For Immediate Release

Contact: Dr. Shirley Wajda
330-672-9404
([email protected])

Ron Kirksey, Director, Media Releations
330-672-2727 ([email protected])

Kent State Researcher Finds Academic Interest in Martha Stewart Phenomenon

In a era when a quarter of American households consist of one person, when half the nation's families are childless couples, and when the demands of paid work and intrusive technology daily invade the home, Martha Stewart succeeds by selling a nostalgic sense of comfort and family.

"Martha Stewart enjoys broad appeal because she offers her dedicated consumers the illusion of privacy, and she does so by employing a yearning for, if not an implementation of, that pre-technological house," said Dr. Shirley Wajda, an assistant professor of history at Kent State University. "She bemoans the intrusion and acceleration of work and the degradation of social behavior due to the demands of communication technologies, even as she profits from these same trends."

Wajda and a handful of other scholars have found a flowering of academic interest in the phenomenon of super homemaker Martha Stewart.

The interest is recent. When Wajda, a historian of everyday life, and several colleagues proposed a panel discussion on Stewart at the 1998 American Studies Conference, they were rejected. Shortly afterwards, the Modern Language Association rejected a similar proposal from its membership. But Wajda and friends persisted, proposed it again for the 1999 conference and won approval.

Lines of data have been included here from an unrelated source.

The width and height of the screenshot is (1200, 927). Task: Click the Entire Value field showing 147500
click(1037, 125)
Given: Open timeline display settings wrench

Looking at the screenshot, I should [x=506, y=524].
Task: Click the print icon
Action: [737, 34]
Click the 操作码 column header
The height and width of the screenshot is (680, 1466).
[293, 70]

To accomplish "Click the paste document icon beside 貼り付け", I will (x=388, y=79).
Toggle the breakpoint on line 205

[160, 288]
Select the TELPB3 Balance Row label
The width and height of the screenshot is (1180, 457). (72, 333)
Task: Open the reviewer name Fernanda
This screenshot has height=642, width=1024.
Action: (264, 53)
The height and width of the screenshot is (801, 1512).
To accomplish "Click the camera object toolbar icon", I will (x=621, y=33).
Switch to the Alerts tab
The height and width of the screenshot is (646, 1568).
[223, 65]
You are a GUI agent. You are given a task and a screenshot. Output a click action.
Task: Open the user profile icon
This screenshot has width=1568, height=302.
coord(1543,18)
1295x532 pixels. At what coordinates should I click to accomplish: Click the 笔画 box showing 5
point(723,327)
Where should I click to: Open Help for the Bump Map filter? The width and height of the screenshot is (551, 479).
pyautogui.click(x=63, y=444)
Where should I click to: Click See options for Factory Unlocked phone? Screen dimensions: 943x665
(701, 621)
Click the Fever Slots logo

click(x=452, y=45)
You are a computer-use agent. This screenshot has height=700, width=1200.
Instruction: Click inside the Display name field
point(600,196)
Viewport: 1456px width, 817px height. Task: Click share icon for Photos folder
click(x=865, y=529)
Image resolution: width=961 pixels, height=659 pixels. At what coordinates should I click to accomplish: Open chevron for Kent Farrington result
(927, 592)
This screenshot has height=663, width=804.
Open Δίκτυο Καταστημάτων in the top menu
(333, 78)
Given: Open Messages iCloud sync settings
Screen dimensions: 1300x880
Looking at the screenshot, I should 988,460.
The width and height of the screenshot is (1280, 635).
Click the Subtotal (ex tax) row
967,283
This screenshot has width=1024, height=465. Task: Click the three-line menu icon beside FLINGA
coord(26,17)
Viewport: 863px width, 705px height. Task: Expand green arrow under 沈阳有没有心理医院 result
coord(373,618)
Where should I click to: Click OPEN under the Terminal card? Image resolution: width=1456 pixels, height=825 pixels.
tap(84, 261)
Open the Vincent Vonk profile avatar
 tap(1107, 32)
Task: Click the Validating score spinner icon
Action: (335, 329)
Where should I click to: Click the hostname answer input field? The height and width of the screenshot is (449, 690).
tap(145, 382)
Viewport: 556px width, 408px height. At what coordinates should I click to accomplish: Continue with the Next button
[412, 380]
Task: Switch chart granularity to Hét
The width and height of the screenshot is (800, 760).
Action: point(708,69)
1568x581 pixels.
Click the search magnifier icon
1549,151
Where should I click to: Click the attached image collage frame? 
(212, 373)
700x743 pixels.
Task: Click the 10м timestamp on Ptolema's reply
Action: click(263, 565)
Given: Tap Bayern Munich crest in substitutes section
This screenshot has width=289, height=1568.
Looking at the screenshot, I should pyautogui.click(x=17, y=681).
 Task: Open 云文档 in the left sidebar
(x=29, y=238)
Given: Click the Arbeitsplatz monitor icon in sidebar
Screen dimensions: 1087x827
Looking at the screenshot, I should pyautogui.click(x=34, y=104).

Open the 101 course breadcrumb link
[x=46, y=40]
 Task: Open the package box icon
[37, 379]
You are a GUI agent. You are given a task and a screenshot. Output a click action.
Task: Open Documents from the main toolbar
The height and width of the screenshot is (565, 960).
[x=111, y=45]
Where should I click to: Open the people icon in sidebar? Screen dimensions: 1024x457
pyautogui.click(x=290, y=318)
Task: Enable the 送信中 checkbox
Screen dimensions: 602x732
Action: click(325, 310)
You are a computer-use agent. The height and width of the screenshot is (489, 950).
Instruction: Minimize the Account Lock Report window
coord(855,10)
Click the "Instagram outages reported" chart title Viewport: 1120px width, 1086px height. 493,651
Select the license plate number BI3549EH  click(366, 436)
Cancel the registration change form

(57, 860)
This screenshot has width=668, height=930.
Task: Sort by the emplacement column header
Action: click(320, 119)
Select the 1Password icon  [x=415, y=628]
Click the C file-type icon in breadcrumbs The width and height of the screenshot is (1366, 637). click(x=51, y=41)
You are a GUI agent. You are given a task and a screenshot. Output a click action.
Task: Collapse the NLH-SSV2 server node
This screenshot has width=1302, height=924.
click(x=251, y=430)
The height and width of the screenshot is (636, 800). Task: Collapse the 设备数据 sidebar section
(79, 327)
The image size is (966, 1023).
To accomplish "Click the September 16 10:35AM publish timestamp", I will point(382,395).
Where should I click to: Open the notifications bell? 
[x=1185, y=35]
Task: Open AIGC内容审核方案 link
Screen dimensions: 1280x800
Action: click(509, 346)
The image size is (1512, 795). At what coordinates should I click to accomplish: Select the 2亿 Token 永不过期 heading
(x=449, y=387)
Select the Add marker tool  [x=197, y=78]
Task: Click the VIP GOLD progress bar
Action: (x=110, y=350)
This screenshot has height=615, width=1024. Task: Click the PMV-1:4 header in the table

In fact, the session filled a 90-seat conference room, with more people trying to get in.

Wajda was concerned that she might receive criticism for studying the Martha Stewart phenomenon. "If it were Bill Gates, no one would question it," she said. But Wajda has tapped a great deal of academic curiosity about Stewart. "All of us got a lot of questions after the conference," she said.

In addition, the panel's papers are being considered for publication in the journal American Studies. There is a monograph on Martha Stewart and a cultural studies reader devoted to Martha coming out soon. And Wajda (pronounced VYE-da) is working with colleagues on a book about the entire do-it-yourself culture that Martha Stewart personifies.

"Martha Stewart fits into a long tradition and I think she is very conscious of that," Wajda said. Wajda cites the soothing, Martha-like style of the descriptions of ideal home life from The American Frugal Housewife, one of the first domestic economy manuals, written by a Mrs. Child and published in 1833.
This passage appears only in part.